__Stored items__
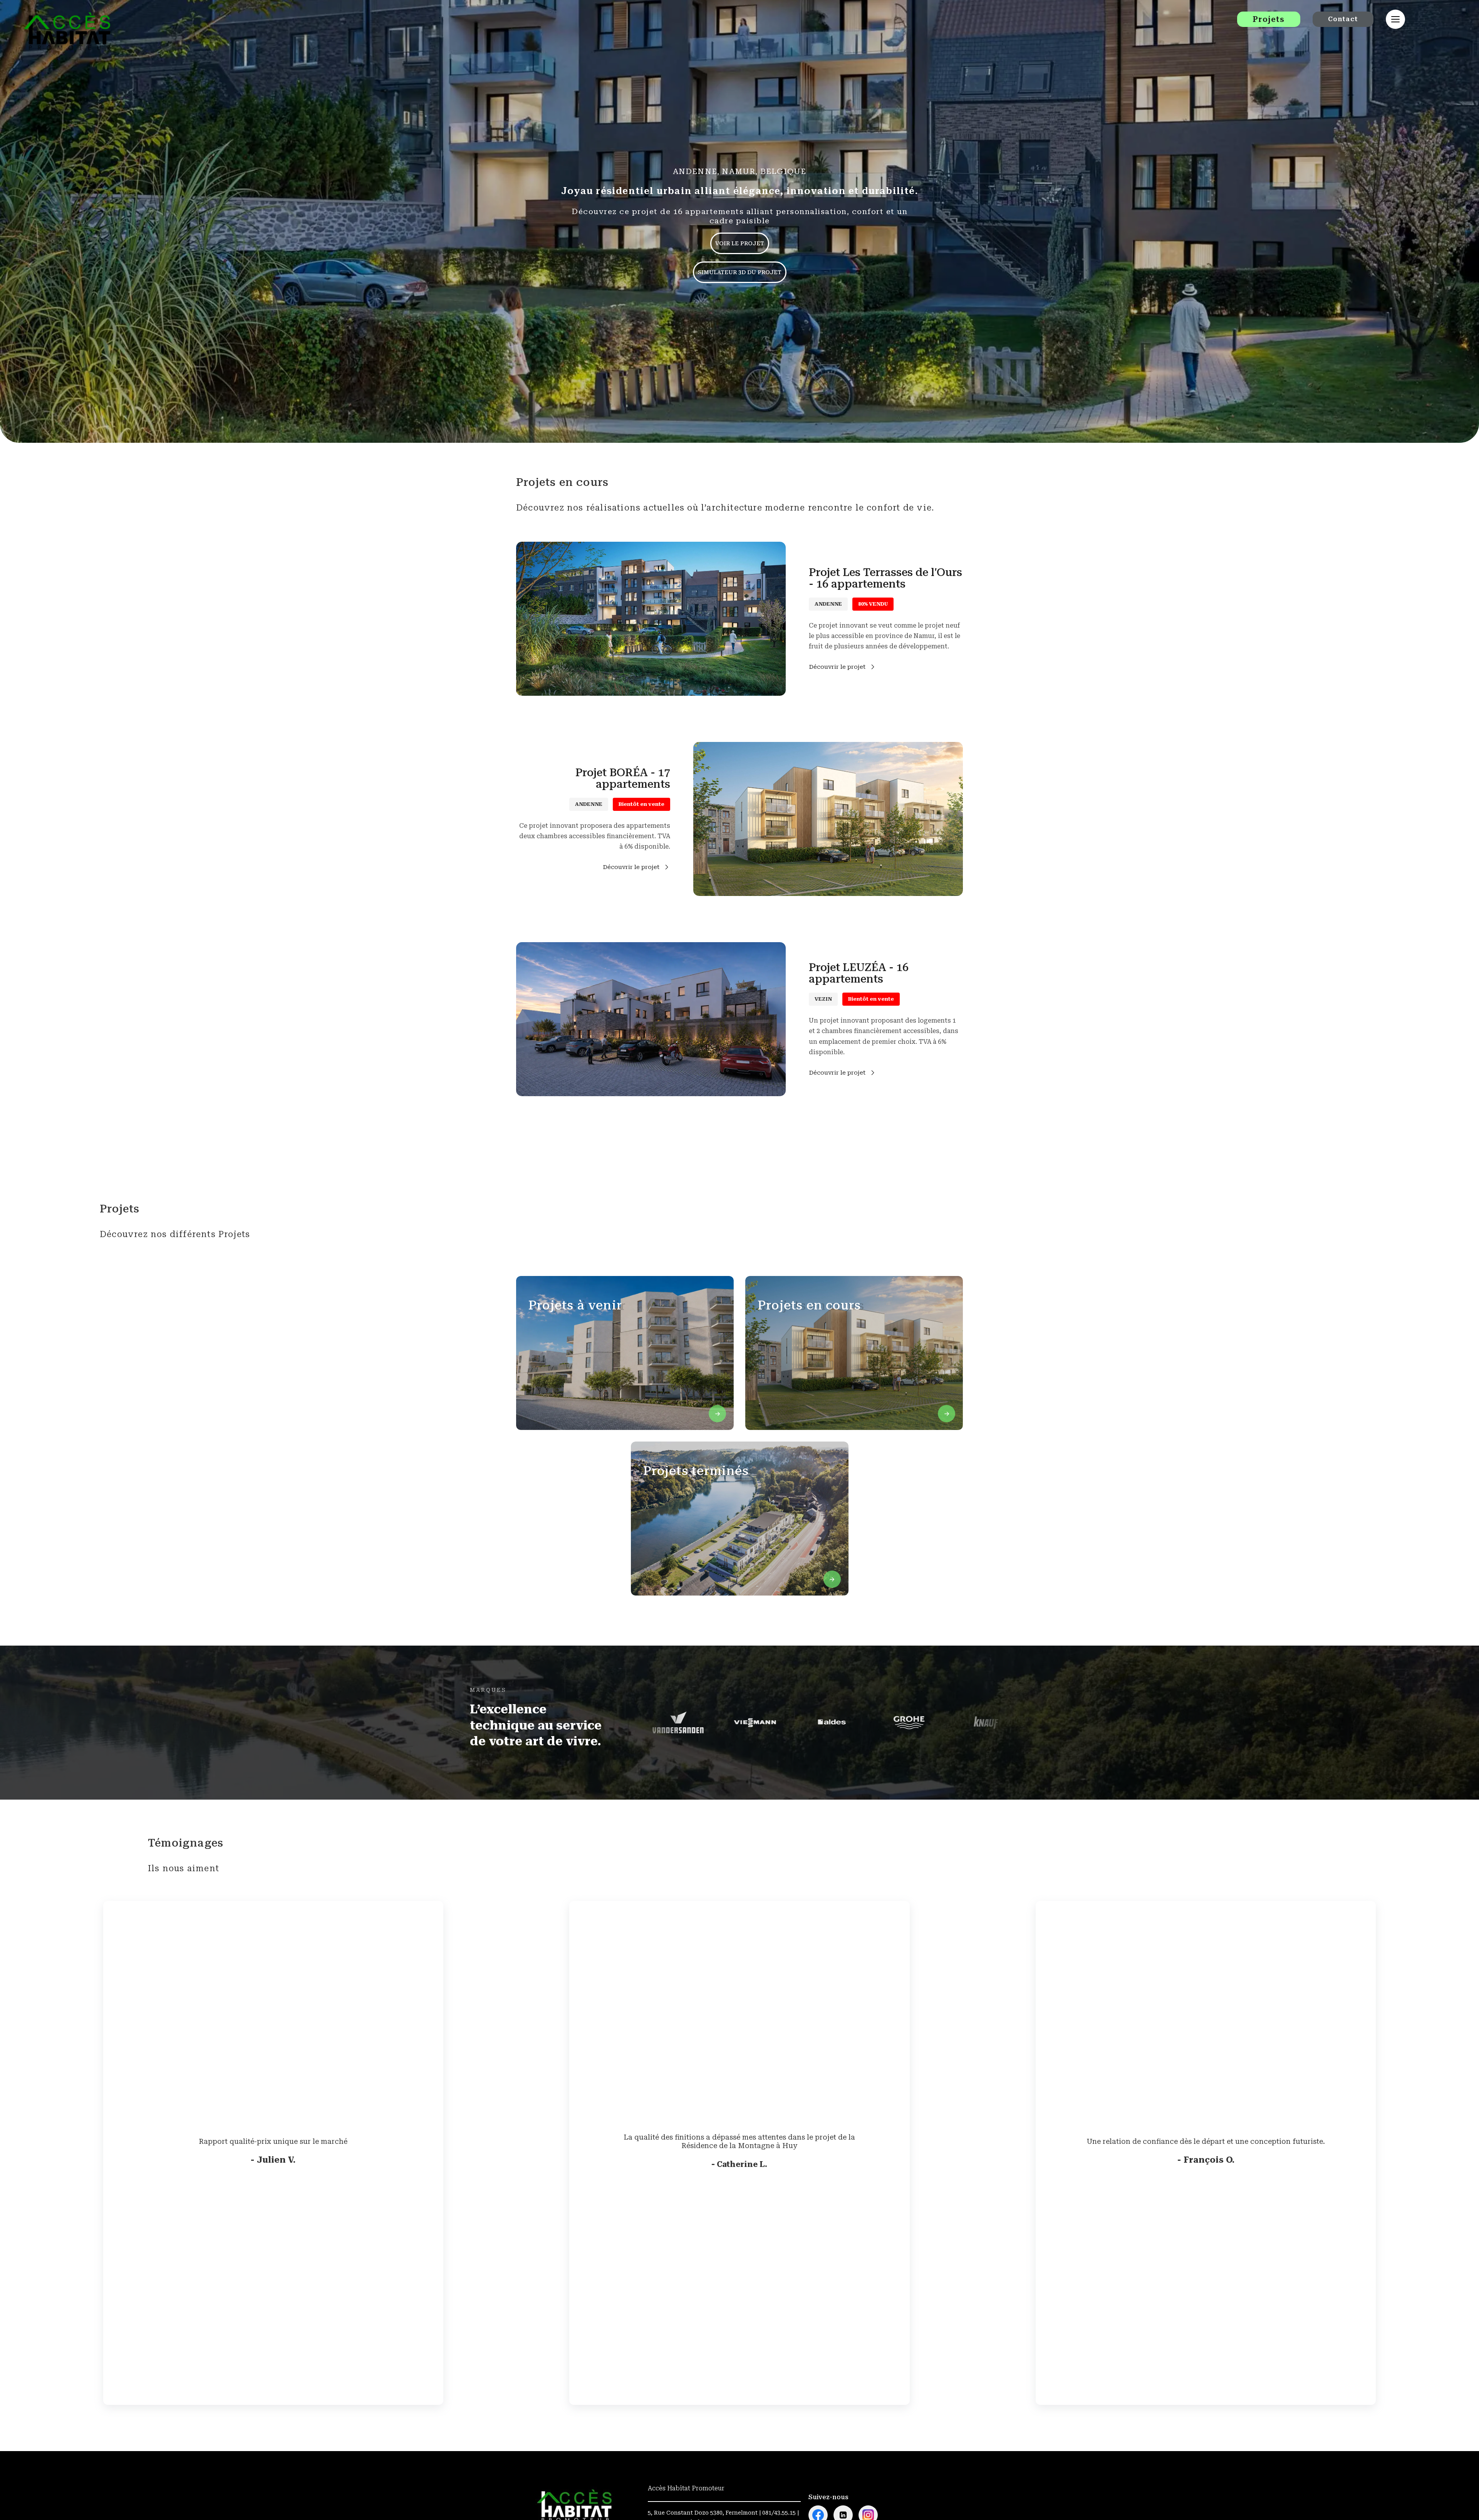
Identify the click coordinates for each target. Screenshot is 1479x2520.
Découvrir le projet (837, 666)
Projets (1268, 19)
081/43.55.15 (779, 2513)
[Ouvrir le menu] (1395, 19)
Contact (1343, 19)
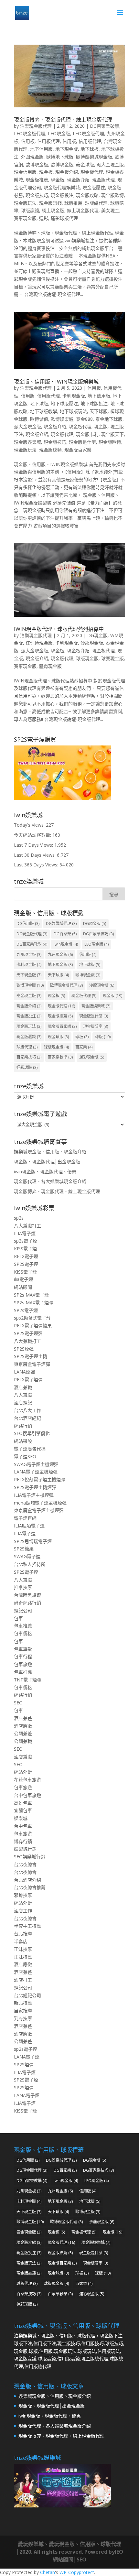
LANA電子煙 (26, 2057)
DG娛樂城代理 (61, 923)
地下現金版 (66, 149)
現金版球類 (50, 450)
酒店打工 (23, 1980)
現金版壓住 (93, 187)
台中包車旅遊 (27, 1795)
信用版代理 (90, 141)
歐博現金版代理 (66, 985)
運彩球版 (26, 1067)
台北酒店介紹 (27, 1880)
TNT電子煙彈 (27, 1680)
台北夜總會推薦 (30, 1887)
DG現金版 (97, 635)
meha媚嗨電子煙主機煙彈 (40, 1503)
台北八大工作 (27, 1410)
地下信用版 (41, 149)
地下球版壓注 (64, 403)
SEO (18, 1703)
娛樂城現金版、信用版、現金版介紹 (50, 1151)
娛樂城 (20, 1818)
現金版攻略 (87, 195)
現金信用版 (25, 172)
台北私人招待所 (30, 1564)
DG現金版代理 (31, 934)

__DESCRIPTION OF THE TASK__
Restate the preceding entries in full, word for word, with the pictures removed.

__PROBLEM SOLUTION__
Identify the click coordinates for each target. Screenshot is 1479x2520.
Découvrir le projet (837, 666)
Projets (1268, 19)
081/43.55.15 (779, 2513)
[Ouvrir le menu] (1395, 19)
Contact (1343, 19)
LANA電子煙 (26, 2057)
DG娛樂城代理 (61, 923)
地下現金版 (66, 149)
現金版球類 (50, 450)
酒店打工 (23, 1980)
現金版壓住 (93, 187)
台中包車旅遊 (27, 1795)
信用版代理 (90, 141)
歐博現金版代理 (66, 985)
運彩球版 (26, 1067)
台北酒店介紹 (27, 1880)
TNT電子煙彈 (27, 1680)
台北夜總會推薦 (30, 1887)
DG現金版 (97, 635)
meha媚嗨電子煙主機煙彈 (40, 1503)
台北八大工作 (27, 1410)
地下信用版 (41, 149)
地下球版壓注 (64, 403)
SEO (18, 1703)
娛樂城現金版、信用版、現金版介紹 (50, 1151)
娛樂城 (20, 1818)
現金版攻略 (87, 195)
現金信用版 (25, 172)
台北私人招待所 (30, 1564)
DG現金版代理 (31, 934)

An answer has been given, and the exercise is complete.